Though I’m sure the medical community is well intentioned, it is still a fact that their idea of mercy is increasingly to dehumanize their patients, to disguise the helpless person so that not even their family recognizes them. In time, the family’s love turns to pity, which turns to horror until, to our warped hearts, murder becomes mercy.

But these slogans take on new meaning when they are interpreted by our courts. The right to die may sound wonderful – until we realize that legally it means that you can kill yourself or someone can kill you, even if you don’t want to die. Language is powerful. But when it is interpreted by the courts it becomes much more than mere slogans. It becomes the law of the land, and often that interpretation is not at all what we expected.

  • Daily, senior citizens and accident victims are starved to death because their families have been convinced that even food and water are extraordinary means to preserve their life.
  • Over one-fifth of Medicare expenses are for persons in their last year of life. Thus in fiscal year 1978, $4.9 billion dollars was spent for such persons and if just one-quarter of those expenditures were avoided through adoption of living wills, the savings under Medicare alone would amount to $1.2 billion. [ WASHINGTON POST, June 22, 1977]
  • The drug company, Hoescht AG, has been granted the first patent for a euthanasia drug developed by Michigan State University. The drug is intended for use on animals but the patent is worded to include humans. (Source: UPI)

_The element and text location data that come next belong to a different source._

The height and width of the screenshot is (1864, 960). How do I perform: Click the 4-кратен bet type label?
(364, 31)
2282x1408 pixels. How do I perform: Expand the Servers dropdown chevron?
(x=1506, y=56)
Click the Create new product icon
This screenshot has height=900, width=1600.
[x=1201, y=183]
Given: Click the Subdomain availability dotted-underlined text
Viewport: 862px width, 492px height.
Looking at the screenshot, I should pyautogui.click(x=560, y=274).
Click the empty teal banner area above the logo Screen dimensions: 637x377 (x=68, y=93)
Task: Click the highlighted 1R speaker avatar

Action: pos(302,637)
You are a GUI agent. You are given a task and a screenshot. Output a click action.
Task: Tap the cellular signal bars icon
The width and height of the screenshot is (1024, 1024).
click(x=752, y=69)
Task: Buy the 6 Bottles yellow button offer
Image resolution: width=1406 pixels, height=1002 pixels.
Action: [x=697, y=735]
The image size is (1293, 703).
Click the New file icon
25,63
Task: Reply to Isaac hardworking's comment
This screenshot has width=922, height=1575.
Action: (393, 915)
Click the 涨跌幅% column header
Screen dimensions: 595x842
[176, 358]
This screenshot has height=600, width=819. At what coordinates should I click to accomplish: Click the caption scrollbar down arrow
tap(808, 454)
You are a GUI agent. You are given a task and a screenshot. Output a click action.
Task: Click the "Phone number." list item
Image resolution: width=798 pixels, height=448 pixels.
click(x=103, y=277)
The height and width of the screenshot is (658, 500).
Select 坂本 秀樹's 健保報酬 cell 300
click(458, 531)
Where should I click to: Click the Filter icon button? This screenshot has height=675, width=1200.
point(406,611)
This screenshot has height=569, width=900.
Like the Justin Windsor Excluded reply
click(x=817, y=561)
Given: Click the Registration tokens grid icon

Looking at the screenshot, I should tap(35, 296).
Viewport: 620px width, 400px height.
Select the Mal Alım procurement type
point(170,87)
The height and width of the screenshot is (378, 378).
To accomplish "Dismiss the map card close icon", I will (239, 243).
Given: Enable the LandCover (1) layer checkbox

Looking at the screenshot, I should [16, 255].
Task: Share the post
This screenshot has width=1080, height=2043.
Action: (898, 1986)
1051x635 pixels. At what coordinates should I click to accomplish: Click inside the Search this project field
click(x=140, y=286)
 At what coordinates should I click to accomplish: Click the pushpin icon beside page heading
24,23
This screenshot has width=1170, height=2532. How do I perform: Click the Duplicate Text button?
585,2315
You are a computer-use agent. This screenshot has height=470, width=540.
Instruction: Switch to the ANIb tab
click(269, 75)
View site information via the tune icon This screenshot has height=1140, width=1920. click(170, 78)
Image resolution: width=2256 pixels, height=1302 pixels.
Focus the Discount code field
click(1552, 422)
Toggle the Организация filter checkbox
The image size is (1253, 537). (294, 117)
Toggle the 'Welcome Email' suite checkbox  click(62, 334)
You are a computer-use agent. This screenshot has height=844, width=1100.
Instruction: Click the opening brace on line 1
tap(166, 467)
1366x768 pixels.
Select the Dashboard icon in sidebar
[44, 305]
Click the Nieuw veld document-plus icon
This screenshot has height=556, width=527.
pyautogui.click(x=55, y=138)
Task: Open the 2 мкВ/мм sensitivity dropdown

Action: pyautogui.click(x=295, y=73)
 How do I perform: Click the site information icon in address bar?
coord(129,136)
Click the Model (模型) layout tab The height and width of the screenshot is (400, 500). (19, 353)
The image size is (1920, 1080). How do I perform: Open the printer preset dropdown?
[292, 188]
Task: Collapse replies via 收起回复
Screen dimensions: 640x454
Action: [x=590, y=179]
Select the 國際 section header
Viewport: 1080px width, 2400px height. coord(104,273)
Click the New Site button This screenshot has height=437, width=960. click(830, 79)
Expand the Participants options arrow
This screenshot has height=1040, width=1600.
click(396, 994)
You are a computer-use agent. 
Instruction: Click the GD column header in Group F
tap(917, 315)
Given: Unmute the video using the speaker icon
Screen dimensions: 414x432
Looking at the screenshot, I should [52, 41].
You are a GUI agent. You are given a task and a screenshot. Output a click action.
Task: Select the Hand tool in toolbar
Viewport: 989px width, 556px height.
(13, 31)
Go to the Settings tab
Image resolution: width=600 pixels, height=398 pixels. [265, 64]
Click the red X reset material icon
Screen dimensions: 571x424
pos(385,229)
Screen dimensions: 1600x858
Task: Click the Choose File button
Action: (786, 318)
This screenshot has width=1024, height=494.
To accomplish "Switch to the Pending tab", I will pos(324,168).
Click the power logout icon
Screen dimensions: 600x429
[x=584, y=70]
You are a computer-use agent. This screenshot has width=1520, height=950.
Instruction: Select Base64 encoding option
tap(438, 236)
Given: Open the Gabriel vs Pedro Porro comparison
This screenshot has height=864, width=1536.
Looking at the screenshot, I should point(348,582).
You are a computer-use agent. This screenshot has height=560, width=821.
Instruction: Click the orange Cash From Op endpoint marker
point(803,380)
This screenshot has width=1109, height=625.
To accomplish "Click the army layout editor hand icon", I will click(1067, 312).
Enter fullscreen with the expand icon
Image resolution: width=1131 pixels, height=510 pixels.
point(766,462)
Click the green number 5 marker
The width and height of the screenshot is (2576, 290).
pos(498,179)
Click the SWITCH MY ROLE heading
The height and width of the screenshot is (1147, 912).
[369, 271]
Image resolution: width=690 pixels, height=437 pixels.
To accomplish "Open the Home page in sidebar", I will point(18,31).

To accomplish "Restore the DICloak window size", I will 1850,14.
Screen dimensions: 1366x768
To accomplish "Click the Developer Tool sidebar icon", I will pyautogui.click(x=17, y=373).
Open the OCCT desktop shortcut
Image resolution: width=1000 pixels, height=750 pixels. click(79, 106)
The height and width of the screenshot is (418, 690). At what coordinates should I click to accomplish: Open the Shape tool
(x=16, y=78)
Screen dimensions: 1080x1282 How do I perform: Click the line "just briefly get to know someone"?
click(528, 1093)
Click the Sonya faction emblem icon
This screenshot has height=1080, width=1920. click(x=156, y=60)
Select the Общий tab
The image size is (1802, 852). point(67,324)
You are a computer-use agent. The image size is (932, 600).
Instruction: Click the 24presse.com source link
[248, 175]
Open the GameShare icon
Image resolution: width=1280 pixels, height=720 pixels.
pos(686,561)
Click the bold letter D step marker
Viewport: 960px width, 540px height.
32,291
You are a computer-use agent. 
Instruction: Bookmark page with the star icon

Critics of the U.S. Supreme Court’ Roe v. Wade decision have long claimed that legalized abortion would lead to legalized euthanasia. Supporters of Roe have often scoffed at the idea, insisting that decisions to eliminate a human fetus in no way devalue the lives of born persons. Yet recent court cases in Michigan and Washington have reversed the debate: Euthanasia supporters are openly citing Roe as precedent for a constitutional right to “rational” suicide. In the case of People v. Kevorkian, a trial judge has relied partly on Roe and the later abortion case, Planned Parenthood v. Casey, to find a consitutional right to assisted suicide. Jack Kevorkian’s attorney, Geoffrey Fieger argues that such a right is even better grounded than a right to abortion, because no unwilling ‘third party’ is involved.

Citing Planned Parenthood vs. Casey, on May 3, 1994, Washington U.S. District Court Judge Barbara Rothstein struck down the Washington state law that banned physician assisted suicide. Judge Rothstein stated that the terminally ill “have the same right to hasten death that they have to choose an abortion…” “Like the abortion decision, the decision of a terminally ill person to end his life involves the most intimate and personal choices a person may make in a lifetime,” the judge wrote in her decision.